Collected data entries
=====

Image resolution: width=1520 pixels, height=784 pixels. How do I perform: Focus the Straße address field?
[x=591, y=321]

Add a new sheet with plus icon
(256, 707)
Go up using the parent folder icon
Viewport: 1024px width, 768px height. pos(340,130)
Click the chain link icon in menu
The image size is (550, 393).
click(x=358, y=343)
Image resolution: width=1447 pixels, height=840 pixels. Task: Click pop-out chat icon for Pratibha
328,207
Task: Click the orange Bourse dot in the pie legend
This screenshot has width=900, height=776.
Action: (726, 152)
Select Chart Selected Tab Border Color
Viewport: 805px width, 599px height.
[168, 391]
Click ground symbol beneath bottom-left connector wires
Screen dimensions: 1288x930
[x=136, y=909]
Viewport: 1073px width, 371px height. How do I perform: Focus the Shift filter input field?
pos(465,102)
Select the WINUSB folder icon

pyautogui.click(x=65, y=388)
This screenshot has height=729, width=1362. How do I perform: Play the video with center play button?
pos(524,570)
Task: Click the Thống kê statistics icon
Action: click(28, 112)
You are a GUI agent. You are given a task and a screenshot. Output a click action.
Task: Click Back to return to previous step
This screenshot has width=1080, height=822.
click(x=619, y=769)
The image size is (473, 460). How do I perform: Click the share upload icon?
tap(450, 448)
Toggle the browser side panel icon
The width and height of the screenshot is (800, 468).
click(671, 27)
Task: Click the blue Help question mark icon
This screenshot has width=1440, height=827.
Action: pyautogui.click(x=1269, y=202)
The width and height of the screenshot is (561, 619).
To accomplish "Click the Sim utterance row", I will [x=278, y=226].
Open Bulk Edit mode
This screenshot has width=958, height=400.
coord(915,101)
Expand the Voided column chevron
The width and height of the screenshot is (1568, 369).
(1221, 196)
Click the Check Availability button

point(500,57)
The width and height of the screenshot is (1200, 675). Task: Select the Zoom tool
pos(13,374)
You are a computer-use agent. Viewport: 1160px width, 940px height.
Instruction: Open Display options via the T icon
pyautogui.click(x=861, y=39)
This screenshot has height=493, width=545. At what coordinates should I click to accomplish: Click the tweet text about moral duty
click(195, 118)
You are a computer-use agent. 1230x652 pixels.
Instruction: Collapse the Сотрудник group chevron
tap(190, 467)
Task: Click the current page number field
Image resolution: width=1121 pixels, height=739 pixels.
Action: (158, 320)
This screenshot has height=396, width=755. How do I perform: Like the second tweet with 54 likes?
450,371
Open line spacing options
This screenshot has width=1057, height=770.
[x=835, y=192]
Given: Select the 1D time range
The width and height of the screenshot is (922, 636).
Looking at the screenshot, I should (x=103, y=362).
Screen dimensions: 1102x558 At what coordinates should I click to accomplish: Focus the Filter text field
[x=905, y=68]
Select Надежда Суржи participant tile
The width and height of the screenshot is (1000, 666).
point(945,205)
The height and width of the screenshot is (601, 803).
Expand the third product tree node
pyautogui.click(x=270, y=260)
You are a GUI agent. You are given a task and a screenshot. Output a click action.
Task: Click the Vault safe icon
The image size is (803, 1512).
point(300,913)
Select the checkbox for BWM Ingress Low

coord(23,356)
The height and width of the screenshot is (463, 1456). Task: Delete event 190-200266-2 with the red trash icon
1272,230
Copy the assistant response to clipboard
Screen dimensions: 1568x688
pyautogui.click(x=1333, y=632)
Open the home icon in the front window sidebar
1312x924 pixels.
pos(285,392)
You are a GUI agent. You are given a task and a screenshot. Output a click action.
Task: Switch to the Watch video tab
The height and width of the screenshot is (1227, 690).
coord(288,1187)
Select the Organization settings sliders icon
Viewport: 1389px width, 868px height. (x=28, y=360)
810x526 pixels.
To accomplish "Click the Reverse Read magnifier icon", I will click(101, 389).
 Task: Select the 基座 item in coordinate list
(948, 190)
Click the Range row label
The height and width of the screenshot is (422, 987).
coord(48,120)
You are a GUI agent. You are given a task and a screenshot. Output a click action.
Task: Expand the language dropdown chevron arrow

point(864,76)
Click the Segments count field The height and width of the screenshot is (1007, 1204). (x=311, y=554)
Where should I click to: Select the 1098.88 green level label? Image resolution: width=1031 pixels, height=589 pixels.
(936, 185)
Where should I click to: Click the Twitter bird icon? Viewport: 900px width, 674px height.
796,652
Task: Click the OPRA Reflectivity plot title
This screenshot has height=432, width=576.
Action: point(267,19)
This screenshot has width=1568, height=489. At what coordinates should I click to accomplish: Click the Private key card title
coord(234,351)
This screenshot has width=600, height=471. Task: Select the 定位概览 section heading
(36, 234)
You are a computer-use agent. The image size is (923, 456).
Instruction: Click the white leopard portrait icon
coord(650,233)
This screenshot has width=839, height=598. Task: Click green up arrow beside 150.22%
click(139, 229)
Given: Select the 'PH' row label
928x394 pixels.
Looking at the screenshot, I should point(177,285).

=====

--- Requirement ---
Consider the entries above and return each line with the string "will".

--- Exercise result ---
To accomplish "Click the Sim utterance row", I will [x=278, y=226].
To accomplish "Click the Reverse Read magnifier icon", I will click(101, 389).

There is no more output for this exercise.